### Text under study
________________________________________

Media commentators said Takaichi (64) was pandering to xenophobia. Reporters dispatched to Nara to probe her claims could not substantiate them. Workers in Nara Park said they had not seen anyone harming the deer.
Some speculated that Takaichi was triggered by a notorious YouTuber who had built an online career falsely accusing Chinese tourists of bullying the animals.

Yet, the speech, pushing anti-immigration to the front of Japanese politics, seems to have paid off. On Saturday, Takaichi beat her four rival candidates in a party election to become the new LDP leader.
If confirmed by Japan’s National Diet this month, she will replace outgoing prime minister Shigeru Ishiba, who has taken the blame for two election defeats that has left the government in a minority in both houses.
Takaichi’s followers angrily reject her liberal media framing as a nationalist pit-bull (her predecessor, Kishida Fumio reportedly nicknamed her “Taliban Takaichi”), but few could deny that her policy proposals lean right.
[ Resignation of Japanese prime minister Shigeru Ishiba sparks race for successionOpens in new window ]
Like her political heroine Margaret Thatcher, she supports robust military spending – and legal changes that would allow Japan to attack enemy military bases.
In common with her protege, Shinzo Abe, who was assassinated in 2022, she seeks to scrap Article 9, the so-called pacifist clause of the constitution, and to remake Japan’s Self-Defence Forces into a formal army.
She says she would create a law punishing people who damage the Japanese flag. Her book, Toward a Beautiful, Strong, Growing Nation, lauds the splendour of the Japanese people and their DNA, unchanged for millennia.
More problematically for Japan’s perennially touchy ties with its neighbours China and South Korea, Takaichi rejects what conservatives in Japan call “apology diplomacy” for its misdeeds there during the second-world war, and strongly supports political pilgrimages to Yasukuni Shrine, which secretly enshrined the men who led the war in the 1940s.
For most ordinary Japanese, such views, which have been part of the DNA of Takaichi’s party since 1955, matter far less than bread and butter issues. Voters have long tolerated the LDP’s ideological obsessions, and corruption, because of its deft economic stewardship. But as it has lost its footing in recent years, symbolised by falling wages and rising rice prices, some voters have been siphoned off by the right.

________________________________________

### Work request 1
In the article on Takaichi's rise, who reportedly nicknamed her "Taliban Takaichi"?
### Work request 2
Resume the article on Takaichi's rise to LDP leader from the point where it stops.

Dataset excerpts:
________________________________________

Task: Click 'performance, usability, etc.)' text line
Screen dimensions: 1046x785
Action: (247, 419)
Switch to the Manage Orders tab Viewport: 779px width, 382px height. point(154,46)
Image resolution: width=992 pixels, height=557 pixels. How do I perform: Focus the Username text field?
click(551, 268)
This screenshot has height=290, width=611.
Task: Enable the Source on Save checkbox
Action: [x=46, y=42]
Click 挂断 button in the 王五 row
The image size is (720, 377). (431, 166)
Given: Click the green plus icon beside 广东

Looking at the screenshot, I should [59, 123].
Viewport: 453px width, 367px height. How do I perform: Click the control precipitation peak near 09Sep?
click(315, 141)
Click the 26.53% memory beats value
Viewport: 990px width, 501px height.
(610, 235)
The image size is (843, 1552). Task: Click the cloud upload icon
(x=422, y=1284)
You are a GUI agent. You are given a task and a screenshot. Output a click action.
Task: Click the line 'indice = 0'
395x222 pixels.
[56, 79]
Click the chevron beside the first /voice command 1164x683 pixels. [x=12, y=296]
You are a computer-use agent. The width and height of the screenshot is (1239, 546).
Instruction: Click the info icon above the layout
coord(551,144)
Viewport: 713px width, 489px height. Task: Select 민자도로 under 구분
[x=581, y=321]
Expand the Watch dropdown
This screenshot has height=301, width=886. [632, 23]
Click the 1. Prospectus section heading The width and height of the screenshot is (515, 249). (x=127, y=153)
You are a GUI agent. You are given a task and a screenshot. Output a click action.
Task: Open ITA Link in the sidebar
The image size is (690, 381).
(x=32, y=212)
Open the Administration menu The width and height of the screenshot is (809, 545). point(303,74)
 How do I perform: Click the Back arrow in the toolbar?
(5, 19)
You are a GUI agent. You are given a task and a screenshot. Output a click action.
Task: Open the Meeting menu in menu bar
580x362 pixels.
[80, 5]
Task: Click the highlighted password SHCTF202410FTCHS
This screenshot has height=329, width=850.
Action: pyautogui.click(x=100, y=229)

________________________________________

### Answer 1
Her predecessor, Kishida Fumio.

### Answer 2
Rival party Sanseito, which won 14 seats in July’s general election, campaigned against a “silent invasion” of foreigners, and proudly carries the banner of Japanese Trumpism. All five candidates in the LDP race said the government must get tougher to stem the tide of foreigners, amid concerns about over-tourism, crime and bad behaviour.
Non-Japanese, mostly Chinese, Vietnamese and Koreans, make up about 3 per cent of Japan’s population but some estimates say that could reach 10 per cent by 2070. The government has projected, meanwhile, that 40 million tourists will have visited by the end of this year, adding to the sense among some in a traditionally homogenous country that they are being swamped.
Takaichi’s nod to the populist right over how to respond to such changes reflects the party’s internal debates as it struggles with swooning support.
“People don’t know what the LDP stands for anymore,” she said in a speech during the campaign. “That sense of urgency drove me. I wanted to turn people’s anxieties about their daily lives and the future into hope.”
Yet, with Japan’s population falling by a record 900,000 last year, scapegoating foreigners, who already do countless low-level tasks, is a risky strategy.
A lot will be riding on the new prime minister’s macro-economic policies, which seem to be a return to high fiscal spending, tax cuts and cheap borrowing. As Abenomics, the formula was rejected by Kishida when he was prime minister in 2021-24.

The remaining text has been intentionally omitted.